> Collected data

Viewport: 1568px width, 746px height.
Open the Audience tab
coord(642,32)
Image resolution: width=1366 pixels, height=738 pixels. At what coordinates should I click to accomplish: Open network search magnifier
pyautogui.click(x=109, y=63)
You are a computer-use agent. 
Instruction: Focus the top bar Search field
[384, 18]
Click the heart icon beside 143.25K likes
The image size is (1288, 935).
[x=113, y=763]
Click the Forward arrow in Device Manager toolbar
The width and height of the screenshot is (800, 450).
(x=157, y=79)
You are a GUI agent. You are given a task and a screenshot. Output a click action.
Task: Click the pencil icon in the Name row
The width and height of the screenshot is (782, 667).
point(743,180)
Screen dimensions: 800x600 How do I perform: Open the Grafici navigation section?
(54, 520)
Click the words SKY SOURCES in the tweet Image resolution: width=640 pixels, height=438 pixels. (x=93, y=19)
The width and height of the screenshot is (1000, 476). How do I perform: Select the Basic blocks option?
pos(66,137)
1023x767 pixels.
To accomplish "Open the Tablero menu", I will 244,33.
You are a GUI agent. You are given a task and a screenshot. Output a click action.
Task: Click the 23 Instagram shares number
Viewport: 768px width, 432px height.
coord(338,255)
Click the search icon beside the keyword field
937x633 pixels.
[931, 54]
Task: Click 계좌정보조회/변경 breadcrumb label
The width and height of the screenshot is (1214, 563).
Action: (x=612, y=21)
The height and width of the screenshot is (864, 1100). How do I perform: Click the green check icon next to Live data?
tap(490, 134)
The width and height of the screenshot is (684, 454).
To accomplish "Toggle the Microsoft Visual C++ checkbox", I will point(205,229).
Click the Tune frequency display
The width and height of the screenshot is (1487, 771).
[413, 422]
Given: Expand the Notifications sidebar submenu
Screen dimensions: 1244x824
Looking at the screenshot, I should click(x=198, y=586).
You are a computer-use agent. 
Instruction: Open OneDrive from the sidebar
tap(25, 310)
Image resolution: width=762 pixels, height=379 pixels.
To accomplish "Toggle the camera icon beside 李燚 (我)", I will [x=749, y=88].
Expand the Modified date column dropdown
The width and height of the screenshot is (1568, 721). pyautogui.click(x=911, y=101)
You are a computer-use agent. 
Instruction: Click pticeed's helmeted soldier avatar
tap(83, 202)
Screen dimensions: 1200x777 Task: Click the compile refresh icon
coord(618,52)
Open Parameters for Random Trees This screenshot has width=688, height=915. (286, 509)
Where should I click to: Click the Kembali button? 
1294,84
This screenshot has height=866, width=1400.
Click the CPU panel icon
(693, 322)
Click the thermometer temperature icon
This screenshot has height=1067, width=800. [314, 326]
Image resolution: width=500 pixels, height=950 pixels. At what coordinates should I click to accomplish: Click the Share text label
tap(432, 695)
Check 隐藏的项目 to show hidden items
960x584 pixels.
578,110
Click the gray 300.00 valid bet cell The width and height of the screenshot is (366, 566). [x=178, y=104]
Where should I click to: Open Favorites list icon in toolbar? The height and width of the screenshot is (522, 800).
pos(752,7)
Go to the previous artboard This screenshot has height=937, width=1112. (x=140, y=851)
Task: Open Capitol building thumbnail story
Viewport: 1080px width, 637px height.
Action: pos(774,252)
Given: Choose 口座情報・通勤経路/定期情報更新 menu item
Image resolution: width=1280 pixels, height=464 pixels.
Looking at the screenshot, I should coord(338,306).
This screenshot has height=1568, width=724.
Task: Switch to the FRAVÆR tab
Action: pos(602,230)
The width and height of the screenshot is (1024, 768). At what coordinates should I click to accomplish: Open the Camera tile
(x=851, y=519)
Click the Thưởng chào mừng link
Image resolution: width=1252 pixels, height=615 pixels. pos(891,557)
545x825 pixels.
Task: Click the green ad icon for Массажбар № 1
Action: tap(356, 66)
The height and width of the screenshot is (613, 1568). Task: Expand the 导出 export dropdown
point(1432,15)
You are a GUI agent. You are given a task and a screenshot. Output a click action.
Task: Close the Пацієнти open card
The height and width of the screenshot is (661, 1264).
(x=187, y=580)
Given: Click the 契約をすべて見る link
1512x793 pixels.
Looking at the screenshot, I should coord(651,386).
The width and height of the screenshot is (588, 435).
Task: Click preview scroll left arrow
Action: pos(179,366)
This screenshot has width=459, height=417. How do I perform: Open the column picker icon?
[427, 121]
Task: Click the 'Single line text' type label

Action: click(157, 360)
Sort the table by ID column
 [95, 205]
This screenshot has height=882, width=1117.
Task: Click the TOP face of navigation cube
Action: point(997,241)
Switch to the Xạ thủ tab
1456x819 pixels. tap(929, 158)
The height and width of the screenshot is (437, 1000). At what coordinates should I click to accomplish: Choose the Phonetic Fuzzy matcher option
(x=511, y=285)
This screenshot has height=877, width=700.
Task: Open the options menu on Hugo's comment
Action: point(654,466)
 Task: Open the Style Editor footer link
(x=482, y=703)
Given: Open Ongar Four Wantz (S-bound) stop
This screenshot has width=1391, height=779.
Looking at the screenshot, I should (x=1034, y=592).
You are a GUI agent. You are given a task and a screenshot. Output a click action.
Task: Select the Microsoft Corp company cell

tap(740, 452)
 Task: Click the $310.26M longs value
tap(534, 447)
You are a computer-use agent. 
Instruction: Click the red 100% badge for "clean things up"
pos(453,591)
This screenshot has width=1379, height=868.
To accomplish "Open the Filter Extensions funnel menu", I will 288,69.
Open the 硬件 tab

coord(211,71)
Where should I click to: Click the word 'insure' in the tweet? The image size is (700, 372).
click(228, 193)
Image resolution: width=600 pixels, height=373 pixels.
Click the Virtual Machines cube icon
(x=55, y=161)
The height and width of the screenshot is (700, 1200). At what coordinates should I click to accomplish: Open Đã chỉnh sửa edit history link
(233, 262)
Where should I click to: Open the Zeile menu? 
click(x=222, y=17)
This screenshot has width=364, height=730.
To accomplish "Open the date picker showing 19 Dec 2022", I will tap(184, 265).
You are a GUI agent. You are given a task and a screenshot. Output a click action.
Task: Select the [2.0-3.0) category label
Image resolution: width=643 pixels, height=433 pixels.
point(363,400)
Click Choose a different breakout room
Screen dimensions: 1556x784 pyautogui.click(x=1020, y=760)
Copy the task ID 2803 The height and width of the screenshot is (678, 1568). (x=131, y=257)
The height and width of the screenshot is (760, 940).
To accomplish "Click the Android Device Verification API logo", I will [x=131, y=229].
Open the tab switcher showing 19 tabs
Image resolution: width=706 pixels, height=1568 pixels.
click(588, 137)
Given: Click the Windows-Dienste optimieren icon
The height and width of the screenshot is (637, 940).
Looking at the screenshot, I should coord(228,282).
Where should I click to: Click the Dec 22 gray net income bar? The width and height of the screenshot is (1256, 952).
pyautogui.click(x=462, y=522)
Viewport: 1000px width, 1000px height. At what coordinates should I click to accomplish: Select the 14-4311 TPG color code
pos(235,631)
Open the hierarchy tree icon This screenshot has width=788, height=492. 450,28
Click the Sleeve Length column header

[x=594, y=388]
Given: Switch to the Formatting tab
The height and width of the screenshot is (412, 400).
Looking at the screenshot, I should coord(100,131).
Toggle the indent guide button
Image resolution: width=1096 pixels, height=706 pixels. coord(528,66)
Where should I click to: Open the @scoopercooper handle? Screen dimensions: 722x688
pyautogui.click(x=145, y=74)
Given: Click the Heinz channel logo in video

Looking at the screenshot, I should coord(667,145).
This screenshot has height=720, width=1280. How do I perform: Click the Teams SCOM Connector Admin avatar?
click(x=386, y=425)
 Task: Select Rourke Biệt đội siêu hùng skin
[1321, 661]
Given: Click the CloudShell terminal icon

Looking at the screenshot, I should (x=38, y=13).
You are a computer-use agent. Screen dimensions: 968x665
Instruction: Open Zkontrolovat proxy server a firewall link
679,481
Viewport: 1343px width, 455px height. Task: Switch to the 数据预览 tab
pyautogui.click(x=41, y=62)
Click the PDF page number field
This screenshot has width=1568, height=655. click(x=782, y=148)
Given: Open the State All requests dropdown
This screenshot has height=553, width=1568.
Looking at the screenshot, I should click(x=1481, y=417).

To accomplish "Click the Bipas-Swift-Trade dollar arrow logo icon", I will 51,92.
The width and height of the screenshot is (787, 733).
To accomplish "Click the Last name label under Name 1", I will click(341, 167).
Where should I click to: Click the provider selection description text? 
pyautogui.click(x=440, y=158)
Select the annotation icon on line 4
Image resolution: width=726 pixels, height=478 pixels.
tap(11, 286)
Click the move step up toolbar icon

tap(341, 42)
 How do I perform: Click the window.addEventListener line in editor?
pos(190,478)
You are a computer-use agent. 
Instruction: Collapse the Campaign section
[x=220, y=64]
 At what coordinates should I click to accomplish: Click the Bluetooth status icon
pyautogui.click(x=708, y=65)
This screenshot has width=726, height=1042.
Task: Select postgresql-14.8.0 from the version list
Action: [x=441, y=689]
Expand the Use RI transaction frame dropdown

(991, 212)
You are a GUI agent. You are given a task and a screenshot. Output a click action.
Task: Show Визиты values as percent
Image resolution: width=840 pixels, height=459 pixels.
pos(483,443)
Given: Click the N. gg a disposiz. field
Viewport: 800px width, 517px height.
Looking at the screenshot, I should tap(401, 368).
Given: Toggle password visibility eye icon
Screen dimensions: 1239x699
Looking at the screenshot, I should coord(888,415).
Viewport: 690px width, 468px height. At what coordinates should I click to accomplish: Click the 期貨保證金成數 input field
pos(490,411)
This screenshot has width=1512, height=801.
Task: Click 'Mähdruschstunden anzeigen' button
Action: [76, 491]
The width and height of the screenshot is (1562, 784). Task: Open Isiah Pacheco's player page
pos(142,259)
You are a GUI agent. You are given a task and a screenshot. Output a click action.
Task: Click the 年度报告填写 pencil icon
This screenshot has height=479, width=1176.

> What to do
Would you copy out exactly the lines above that start at the one containing "Click the words" and end at the one containing "Click the search", inclusive?

> Answer for the task
Click the words SKY SOURCES in the tweet Image resolution: width=640 pixels, height=438 pixels. (x=93, y=19)
The width and height of the screenshot is (1000, 476). How do I perform: Select the Basic blocks option?
pos(66,137)
1023x767 pixels.
To accomplish "Open the Tablero menu", I will 244,33.
You are a GUI agent. You are given a task and a screenshot. Output a click action.
Task: Click the 23 Instagram shares number
Viewport: 768px width, 432px height.
coord(338,255)
Click the search icon beside the keyword field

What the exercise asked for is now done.